0: The number of accurate data points you shared when attempting to claim that the climate wasn’t changing. According to the National Oceanic and Atmospheric Administration, average global temperatures have been steadily rising for the last three decades.

97%: The percentage of scientists who agree that the climate is changing and that human activity is the cause.

2015: expected to be the hottest ever recorded.

60 and 30: 60% of African Americans and Latinos reside in communities with a toxic waste site and within 30 miles of a power plant

7: 7 out of 10 African Americans live in areas with air that is unsafe to breathe.

48217: that’s the zip code of the neighborhood in Detroit I just visited – one of the dirtiest zip codes in the nation.

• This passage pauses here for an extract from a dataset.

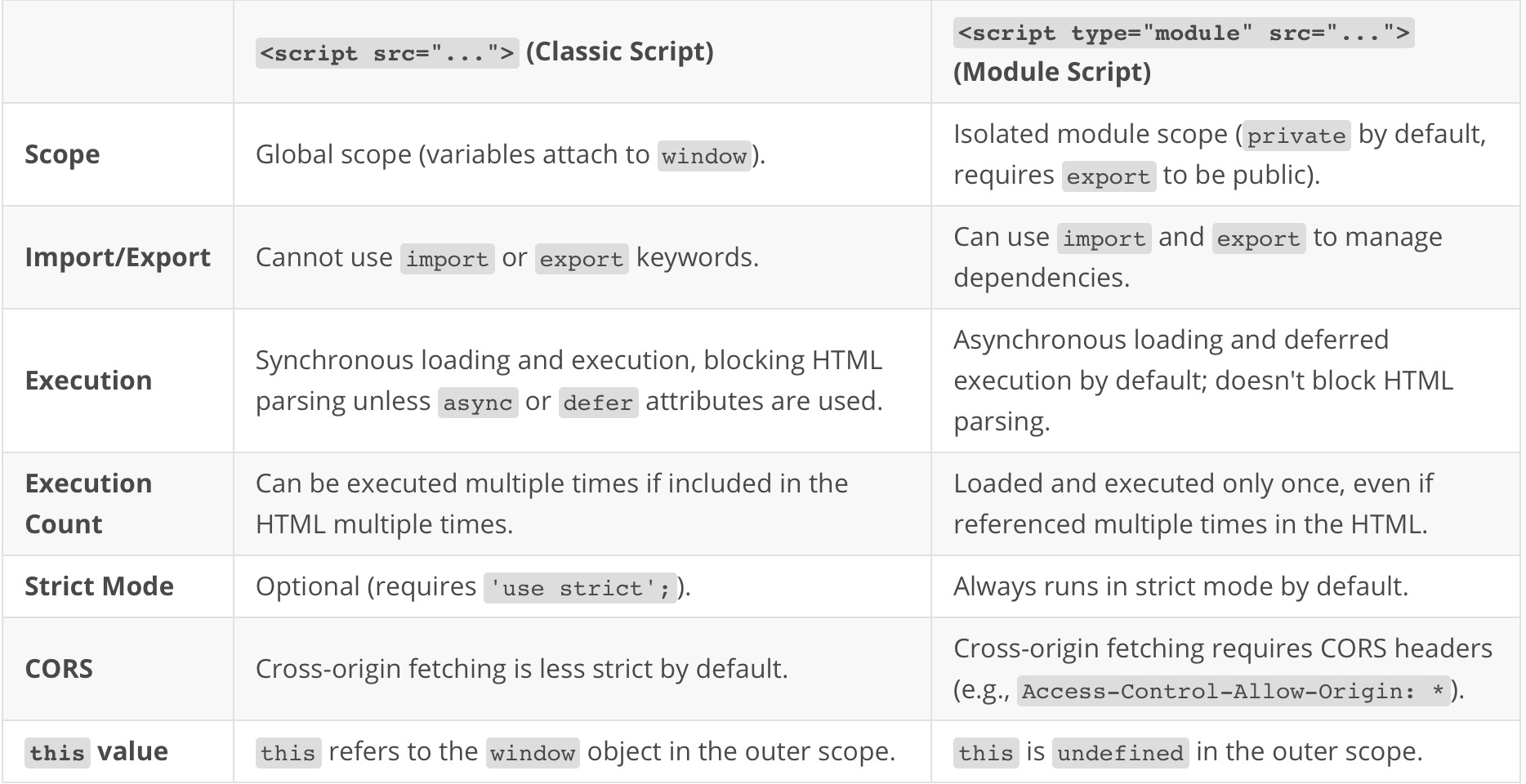Click the 'this value' row header
This screenshot has width=1526, height=784.
pyautogui.click(x=96, y=751)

There, massive mounds of petroleum coke waste and coal incinerators are within blocks of schools – further evidence that the lack of protections has turned Detroit from the epicenter of opportunity into the epicenter of the Asthma epidemic. Schools and smokestacks do not mix.

90,000: The Clean Power Plan can help us prevent 90,000 asthma attacks in children,  save consumers $155 billion on energy in the next decade and create 360,000 new jobs . Energy savings, more jobs, healthy families, and safer communities? I think 100% of the American people would go for that.

Sincerely, Aaron Mair, Chairman of Sierra Club Board of Directors

Reply

Alan Forbes July 14, 2017 at 10:47 am

I know this posting is old, but I feel I have to respond given
the importance of this debate. I am concerned about climate change, and this is a clear explanation for why people deny climate change. I’m sorry, but Aaron Mair was thoroughly trounced by Ted Cruz. He was clearly unprepared for the debate, and could not provide an adequate response to Cruz’s questions. The Sierra Club should have sent in someone who knew what they were talking about. This is embarrassing for us.